To get a picture of the direction that economic opportunity has taken in northeast Ohio, watch the flow of traffic on Interstate 90 in the early-morning hours.
According to 2004 U.S. Census Bureau data, 5,775 Ashtabula County residents 16 years and older commute to Lake County to work. Another 2,683 join the westward flow as they head to jobs in Cuyahoga County. Geauga County claims 2,265 workers, Trumbull County 485 and Erie County, Pa., 412. Workers from Ashtabula County also travel to Mahoning, Lorain, Summit and Portage counties to earn paychecks.
Conversely, Lake County contributes 1,200 workers to Ashtabula, Geauga County 257 and Trumbull County 892. Crawford County, Pa., had 644 residents working in Ashtabula County, and Erie County, Pa., sent us 589 commuters.
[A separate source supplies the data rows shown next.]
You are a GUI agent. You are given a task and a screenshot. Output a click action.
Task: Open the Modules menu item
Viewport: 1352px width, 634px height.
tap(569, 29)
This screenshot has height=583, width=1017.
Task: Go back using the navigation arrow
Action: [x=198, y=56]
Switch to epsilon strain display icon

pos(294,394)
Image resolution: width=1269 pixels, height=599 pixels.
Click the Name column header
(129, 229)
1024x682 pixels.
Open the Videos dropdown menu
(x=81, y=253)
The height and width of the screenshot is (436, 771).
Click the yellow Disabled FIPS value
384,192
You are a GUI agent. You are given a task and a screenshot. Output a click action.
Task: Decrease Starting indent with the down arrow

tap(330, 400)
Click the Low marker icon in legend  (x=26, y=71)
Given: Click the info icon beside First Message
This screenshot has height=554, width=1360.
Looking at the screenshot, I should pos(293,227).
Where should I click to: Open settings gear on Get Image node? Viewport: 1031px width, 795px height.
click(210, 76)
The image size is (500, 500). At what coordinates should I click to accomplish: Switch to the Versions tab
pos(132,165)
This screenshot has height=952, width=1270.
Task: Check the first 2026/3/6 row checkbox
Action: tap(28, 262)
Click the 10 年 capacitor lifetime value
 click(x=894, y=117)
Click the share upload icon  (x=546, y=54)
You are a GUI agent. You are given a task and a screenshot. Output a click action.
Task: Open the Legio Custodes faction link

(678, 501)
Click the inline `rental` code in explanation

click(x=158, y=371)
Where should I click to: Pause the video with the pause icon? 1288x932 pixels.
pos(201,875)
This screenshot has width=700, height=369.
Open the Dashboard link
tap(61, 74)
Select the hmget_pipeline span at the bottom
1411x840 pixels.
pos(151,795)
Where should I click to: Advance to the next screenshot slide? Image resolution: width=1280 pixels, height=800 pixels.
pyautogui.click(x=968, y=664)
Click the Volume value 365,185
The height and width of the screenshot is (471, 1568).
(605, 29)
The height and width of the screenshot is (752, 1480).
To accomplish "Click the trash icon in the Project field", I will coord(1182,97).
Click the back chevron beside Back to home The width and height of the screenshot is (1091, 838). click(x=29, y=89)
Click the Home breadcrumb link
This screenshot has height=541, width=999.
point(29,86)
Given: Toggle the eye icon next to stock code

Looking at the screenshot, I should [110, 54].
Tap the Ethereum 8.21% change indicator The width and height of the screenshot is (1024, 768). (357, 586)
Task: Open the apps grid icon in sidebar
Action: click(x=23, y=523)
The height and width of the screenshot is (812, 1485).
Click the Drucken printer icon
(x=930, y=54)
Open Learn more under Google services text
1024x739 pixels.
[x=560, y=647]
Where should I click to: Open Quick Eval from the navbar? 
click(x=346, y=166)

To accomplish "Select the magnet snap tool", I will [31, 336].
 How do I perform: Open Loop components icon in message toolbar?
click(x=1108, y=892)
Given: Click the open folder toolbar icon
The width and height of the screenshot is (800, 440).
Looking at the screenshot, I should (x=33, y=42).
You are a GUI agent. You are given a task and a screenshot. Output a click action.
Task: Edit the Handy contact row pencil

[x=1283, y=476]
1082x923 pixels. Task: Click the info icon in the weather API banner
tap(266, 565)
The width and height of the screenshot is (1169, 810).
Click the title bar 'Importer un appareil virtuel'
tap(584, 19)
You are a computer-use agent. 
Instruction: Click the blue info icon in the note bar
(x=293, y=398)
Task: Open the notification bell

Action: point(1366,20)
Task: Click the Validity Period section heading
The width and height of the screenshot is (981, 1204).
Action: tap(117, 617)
When all was said and done, there was a net loss of 7,764 commuters from Ashtabula County in 2004. Census Bureau statistics from 1990 to 2000 suggest it is a growing trend, as well.
While those in the economic development community see commuting as a positive thing — it lowers local unemployment rates and means people are working and paying taxes — it’s not good for the municipalities where workers live. In Ohio, workers pay local tax to the community in which they earn the money. Further, commuting damages the environment, increases America’s dependence upon foreign oil, and consumes time that otherwise could be used for volunteering or going to school or spent with family.
For many out-commuters, the longer drive still produces a net economic gain, even with gasoline costing $3.40 a gallon in the Cleveland area. For others, it’s simply a matter of finding work in which they can use their college degree, training or skills.
Commuters
Continued from A1
Nick Fazio, a Jefferson resident, has commuted to work on Interstate 90 for most of the past quarter of a century. He worked for Avery Dennison in Lake County 21 years.
“One day they said, ‘We no longer need you,’” Fazio says. “I was close to 50 years old.”
Fazio, who still had children at home and a wife in college, looked for work in Ashtabula County. A chemical lab technician, Fazio was skilled and experienced, but Ashtabula County’s chemical industry, once a mainstay of the local economy, had pretty much evaporated. Fazio got an interview with Conneaut’s General Electric plant, now slated for closing, and with one of the plants still operating in Ashtabula Township.
No job offers resulted from those interviews, and Fazio widened his search to the Cleveland area by reading the classified section of The Plain Dealer. He applied for a job with Day-Glow Color Corp., which makes fluorescent paints and pigments. Fazio was hired and started work in 2004.
He discovered there were several other Ashtabula County residents at that plant who car-pool. Fazio joined the rotation, driving one week of the month.
“I’d be paying $350 a month in gas if I were on my own,” Fazio says.
Three of the men rendezvous in the Flying J parking lot around 1:30 p.m., car-pool to Geneva, where they pick up a fourth rider, and head to downtown Cleveland. If he is working overtime, Fazio has to make the run solo.
Frank Taggart of Ashtabula is one of the other three men who car-pool with Fazio. Taggart worked 27 years for an Ashtabula plastics manufacturer before he decided to seek higher wages outside the county. With a daughter heading to college, Taggart needed to earn more money. He told his local employer that he was looking at other opportunities, but that didn’t result in a better offer.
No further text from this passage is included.